The mission of the Division of Neuroscience and Behavior is to discover, facilitate and promote outstanding basic animal and human research towards the mission of NIDA, to identify the causes and consequences of drugs of abuse and addiction across the lifespan and to guide treatment strategies. We develop and support an extramural research program that will advance the understanding of the genetic, chemical, neurobiological and behavioral mechanisms of drugs of abuse and their long-term consequences. Research related to the neurobiological bases of reward and the behaviors that characterize the cycle of addiction are a primary focus of DNB. Additionally, an integral component of our scientific mission is to grow and maintain a diverse workforce that is dedicated towards our research goals and this is supported through training initiatives that span from predoctoral level to mid-stage investigator.
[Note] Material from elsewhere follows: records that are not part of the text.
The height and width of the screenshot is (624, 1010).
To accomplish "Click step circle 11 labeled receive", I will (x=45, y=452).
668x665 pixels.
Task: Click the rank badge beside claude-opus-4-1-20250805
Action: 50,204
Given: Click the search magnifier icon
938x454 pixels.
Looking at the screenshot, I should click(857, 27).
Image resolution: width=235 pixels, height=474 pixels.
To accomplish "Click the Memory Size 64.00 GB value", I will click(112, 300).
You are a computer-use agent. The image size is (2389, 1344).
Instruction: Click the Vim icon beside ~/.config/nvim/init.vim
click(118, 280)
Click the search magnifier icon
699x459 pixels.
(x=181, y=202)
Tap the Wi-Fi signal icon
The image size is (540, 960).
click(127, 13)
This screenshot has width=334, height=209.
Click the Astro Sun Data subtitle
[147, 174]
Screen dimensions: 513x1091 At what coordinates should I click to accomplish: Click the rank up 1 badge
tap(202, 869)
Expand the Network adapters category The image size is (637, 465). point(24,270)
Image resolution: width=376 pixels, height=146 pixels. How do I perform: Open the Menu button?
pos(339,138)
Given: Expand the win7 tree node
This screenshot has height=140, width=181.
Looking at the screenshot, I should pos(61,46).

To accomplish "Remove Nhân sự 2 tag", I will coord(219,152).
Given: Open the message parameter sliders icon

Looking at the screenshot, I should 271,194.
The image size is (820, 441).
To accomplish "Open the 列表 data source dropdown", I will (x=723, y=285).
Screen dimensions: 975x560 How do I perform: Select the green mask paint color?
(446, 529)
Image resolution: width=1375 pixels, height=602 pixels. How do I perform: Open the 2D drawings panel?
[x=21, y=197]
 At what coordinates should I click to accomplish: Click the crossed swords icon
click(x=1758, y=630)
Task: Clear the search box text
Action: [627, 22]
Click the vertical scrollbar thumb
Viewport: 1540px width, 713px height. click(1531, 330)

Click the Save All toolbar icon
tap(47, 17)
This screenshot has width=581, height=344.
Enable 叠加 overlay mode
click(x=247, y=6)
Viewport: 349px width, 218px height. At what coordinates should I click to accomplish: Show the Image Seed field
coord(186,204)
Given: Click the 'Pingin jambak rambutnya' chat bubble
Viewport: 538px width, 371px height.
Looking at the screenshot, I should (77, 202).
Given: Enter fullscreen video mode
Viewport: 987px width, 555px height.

On July 2, 2019, President Donald J Trump announced the recipients of the Presidential Early Career Award for Scientists and Engineers (PECASE). The Division of Neuroscience and Behavior supports three of the 2019 recipients, Amy Janes, Ph.D. (Harvard Medical School); Donna Calu, Ph.D. (University of Maryland); and Ian Maze (Icahn School of Medicine at Mt Sinai). 

DNB is organized by four scientific Branches that focus on complementary strategic research areas:

See text below for branch interests
  • The Chemistry Pharmacology Branch (CP), directed by Rao Rapaka, is focused on early discovery and validation of targets to treat abuse, addiction and adverse effects of drugs of abuse.  Areas of interest include the structural dynamics of receptors, computational drug design, novel mechanisms of drug delivery.
  • The Genetics, Epigenetics and Development Branch (GED), directed by Jonathan Pollock , is focused on genetic determinants of vulnerability to drug abuse and addiction, effects of drugs of abuse on epigenetic and non-coding factors that regulate gene expression and the consequences of exposure to drugs of abuse at different windows of development.
  • The Behavioral Cognitive Neuroscience Branch (BCN), directed by Vani Pariyadath, is concerned with the behavioral, cognitive and environmental antecedents of exposure to drugs of abuse and behavioral, cognitive and environmental approaches for treating drug abuse, addiction and the adverse consequences of drugs of abuse.
  • The Integrative Neuroscience Branch (IN), directed by Roger Sorensen, supports research related to the effects of drugs of abuse on neural activity and plasticity from cellular to network levels.  Additionally, this branch supports research on the effects on neuroimmune signaling and neuron-glial interactions.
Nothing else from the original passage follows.